The statements in this section merely provide background information related to the present disclosure and may not constitute prior art.
Truck cabins are often suspended with air spring shock absorber units. As the load in the cabin can vary, and in order to maintain a constant height of the cabin, a mechanical pneumatic valve adds pressure to, or releases pressure from, the air suspension unit. The valve regulates pressure in the air spring unit and thus maintains the truck cabin at a generally constant level, regardless of the load within the cabin.

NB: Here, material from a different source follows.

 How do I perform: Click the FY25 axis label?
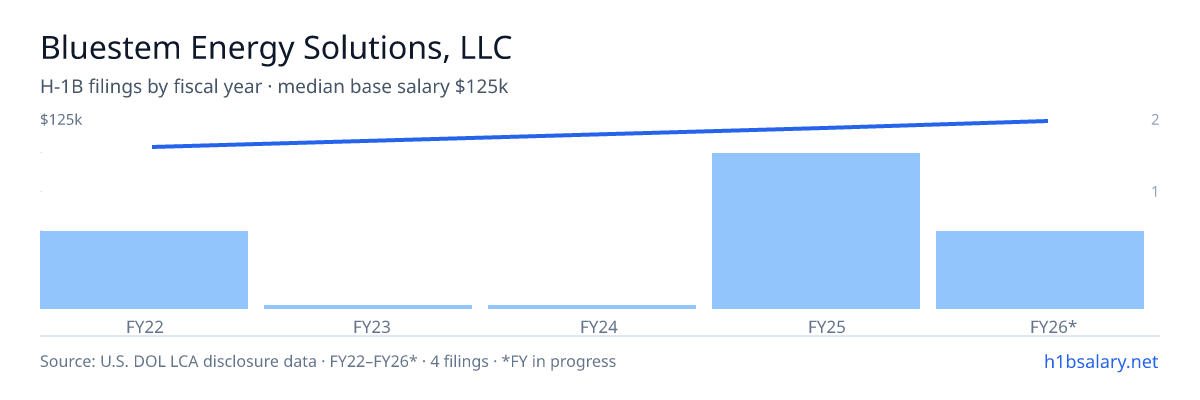[x=816, y=327]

Typical air spring shock absorbers have included upper and lower assemblies, with a shock absorber-like component coupled between the two assemblies. Typically, a flexible bladder-like member encloses the shock absorber like element within an enclosed area. The upper assembly is typically coupled to the cabin, and the lower assembly is coupled to a frame portion of the vehicle. The air spring unit thus supports the cabin above the frame portion of the vehicle in a manner that permits the height of the cabin to be adjusted, depending on the load in the cabin. During operation of the vehicle, at least some small degree of tilting or torsional movement of the upper assembly relative to the lower assembly can be experienced.

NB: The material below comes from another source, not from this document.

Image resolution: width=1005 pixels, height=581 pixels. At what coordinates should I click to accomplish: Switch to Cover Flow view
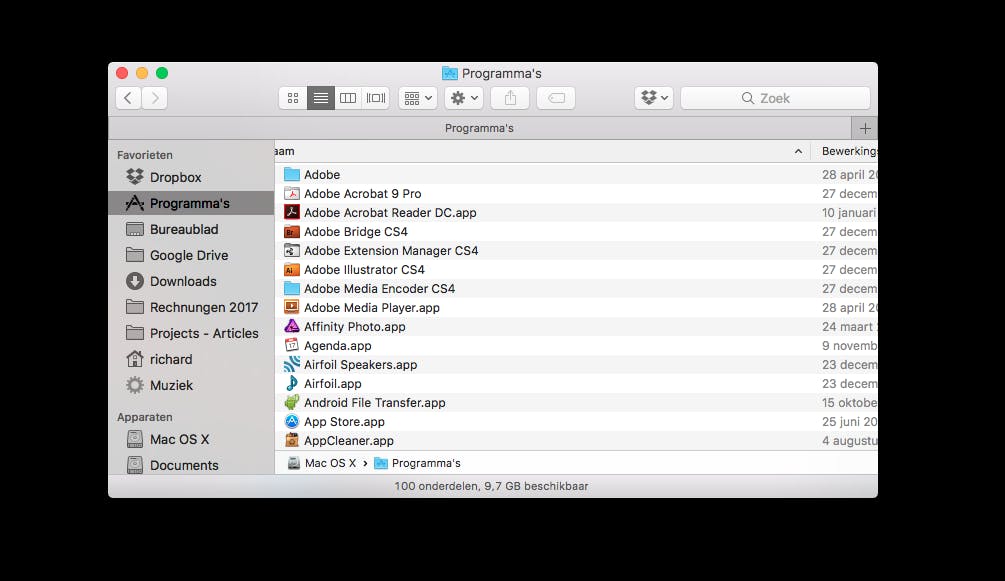click(x=376, y=98)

In general, with traditional air spring shock absorber units, the valve that is used to control the height of the cabin has typically been located remotely from the air spring shock absorber unit. However, more recently, mechanisms have become available to integrate the valve into the internal construction of the air spring shock absorber. A major challenge to overcome with such an internally mounted valve is the mechanism which is needed to physically actuate the internally mounted valve. More specifically, the challenge is with integrating the component which physically actuates the valve into the interior area of the shock absorber unit. This has proved quite difficult for a number of reasons. For one, the actuating member has to be able move generally linearly with the upper assembly as the upper assembly moves towards and away from the lower assembly. This is needed so that the internal valve's opening and closing is directly linked to the cabin height. However, when attaching the actuating member directly to the upper assembly, the actuating member itself now becomes subject to the tilting and torsional movements of the upper assembly, relative to the lower assembly, as the cabin moves about while the vehicle is in motion. The tilting and torsional movements of the cabin, however, are problematic if the actuating member is directly tied to the upper assembly (which is directly supporting the cabin) as these movements can cause repeated bending and twisting of the actuating member. Accordingly, the significant challenge has been how to integrate the actuating member into the interior area of an air spring shock absorber so that it is able to sense the vertical movement of the upper assembly relative to the lower assembly, without being significantly affected by the tilting and torsional movements of the upper assembly relative to the lower assembly.